3:30 p.m.: I continue to be struck by the things convention reporting doesn’t tell you about. It doesn’t reveal, for example, the rhythms of the days at the DNC. In keeping with the collegiate feel of the production—by which I mean the incessant socializing, the free food, the crashing of parties—the day starts late. People sleep in, and the main action takes place at night: the big speeches, followed by the parties. (Because we’re in the Mountain time zone, the speeches end at 9 p.m. promptly, leaving ample time for nocturnal recreation.)
The days center on serious, sober events, many of them in downtown Denver at the city’s convention center or its performing arts complex. Delegates have special breakfasts and luncheons honoring someone or other. Crowds, small and large, gather for panel discussions on policy issues or organizing sessions by activist groups. Convention-goers move in and out of these freely. However substantive, the gatherings have an obligatory feel.
Downtown is also where the prime hotels are, where the restaurants are full, where the daytime activity centers. The merchandising here is rampant and reminiscent of a rock concert or sporting event: not just the usual assortment of hats, T-shirts and pins, but also Obama pennants, foam hands, and squeezable toys. The sidewalks teem with the vendors, some clearly professionals who have done this before and others who are just as plainly amateurs with their own T-shirt designs (“Ban a Republican” in the Banana Republic font). While some appear to be passionate Democrats, here to spread the message, many more would be happily doing the same thing at a GOP convention.
In general the commercial aspect of the conventions escapes the notice of journalists, who are here, after all, to tell the political stories. For example, the media tent is awash in corporate sponsorships, from lanyards stamped with the name of one telecommunications firm to a refreshment tent brought to us by another. (A worker at the refreshment tent gave out pins that were digitally encoded with $10 of credit usable at the arena’s concession stands; in return for one, he urged me to write about the sponsor company, but I told him that journalists can’t be bought.)
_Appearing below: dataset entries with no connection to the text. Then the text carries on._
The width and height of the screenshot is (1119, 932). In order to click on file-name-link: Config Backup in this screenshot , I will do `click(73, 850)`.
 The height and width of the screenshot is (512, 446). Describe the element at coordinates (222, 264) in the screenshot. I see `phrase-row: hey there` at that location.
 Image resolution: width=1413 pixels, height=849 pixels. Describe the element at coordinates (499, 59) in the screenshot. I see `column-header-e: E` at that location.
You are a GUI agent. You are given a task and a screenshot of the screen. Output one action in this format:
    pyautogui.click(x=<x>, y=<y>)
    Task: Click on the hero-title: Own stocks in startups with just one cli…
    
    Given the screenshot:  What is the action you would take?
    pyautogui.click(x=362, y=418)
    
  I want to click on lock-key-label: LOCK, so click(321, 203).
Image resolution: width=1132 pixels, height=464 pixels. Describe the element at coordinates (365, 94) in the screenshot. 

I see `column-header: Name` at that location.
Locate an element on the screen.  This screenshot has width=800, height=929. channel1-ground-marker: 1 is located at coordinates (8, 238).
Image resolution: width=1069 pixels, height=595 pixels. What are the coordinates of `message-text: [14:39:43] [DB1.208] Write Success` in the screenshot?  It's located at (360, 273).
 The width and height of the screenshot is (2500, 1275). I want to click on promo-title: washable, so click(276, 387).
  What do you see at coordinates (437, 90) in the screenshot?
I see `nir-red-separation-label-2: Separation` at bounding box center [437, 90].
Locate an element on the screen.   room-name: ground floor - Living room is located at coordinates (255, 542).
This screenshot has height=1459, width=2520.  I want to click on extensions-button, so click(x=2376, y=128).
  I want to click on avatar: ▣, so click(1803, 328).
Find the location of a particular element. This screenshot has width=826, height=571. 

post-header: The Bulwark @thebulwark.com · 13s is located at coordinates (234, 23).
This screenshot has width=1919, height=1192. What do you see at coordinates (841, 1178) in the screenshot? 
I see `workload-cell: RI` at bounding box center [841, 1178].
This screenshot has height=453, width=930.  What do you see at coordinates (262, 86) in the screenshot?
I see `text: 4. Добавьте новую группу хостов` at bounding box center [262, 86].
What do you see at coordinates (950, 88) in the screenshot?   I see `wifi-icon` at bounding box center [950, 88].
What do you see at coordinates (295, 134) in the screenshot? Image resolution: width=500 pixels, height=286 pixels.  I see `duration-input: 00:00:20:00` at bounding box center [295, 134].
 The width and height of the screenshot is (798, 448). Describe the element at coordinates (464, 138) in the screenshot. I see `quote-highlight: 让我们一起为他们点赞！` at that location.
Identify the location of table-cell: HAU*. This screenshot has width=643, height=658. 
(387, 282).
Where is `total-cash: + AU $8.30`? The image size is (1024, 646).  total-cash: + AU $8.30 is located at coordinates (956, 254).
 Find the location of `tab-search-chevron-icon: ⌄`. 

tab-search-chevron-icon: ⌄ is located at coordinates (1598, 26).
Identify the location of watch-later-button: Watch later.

And then there are the luxury boxes and the corporations and trade groups that buy them; they garner the occasional newspaper feature, usually at the outset of the weeklong convention, but after that the subject is considered covered. I don’t know how many of these companies would allow a reporter in, but wouldn’t it be interesting to hear the conversation in one during the prime-time speeches? Last night, in fact, I walked into one, guarded casually, and watched the whole of Ted Kennedy’s speech, before the owner came in to find that all three rows, comprising maybe 18 or 21 seats, were filled with interlopers like myself. He felt compelled to evict us, in a crude display of the power that wealth affords—“I paid for this box,” he said, probably unaware of the echo of Ronald Reagan, before adding, as if to mask his stinginess with a patina of generosity, “and I’d like to seat my guests.” The disgruntled crashers retreated to the nosebleed seats.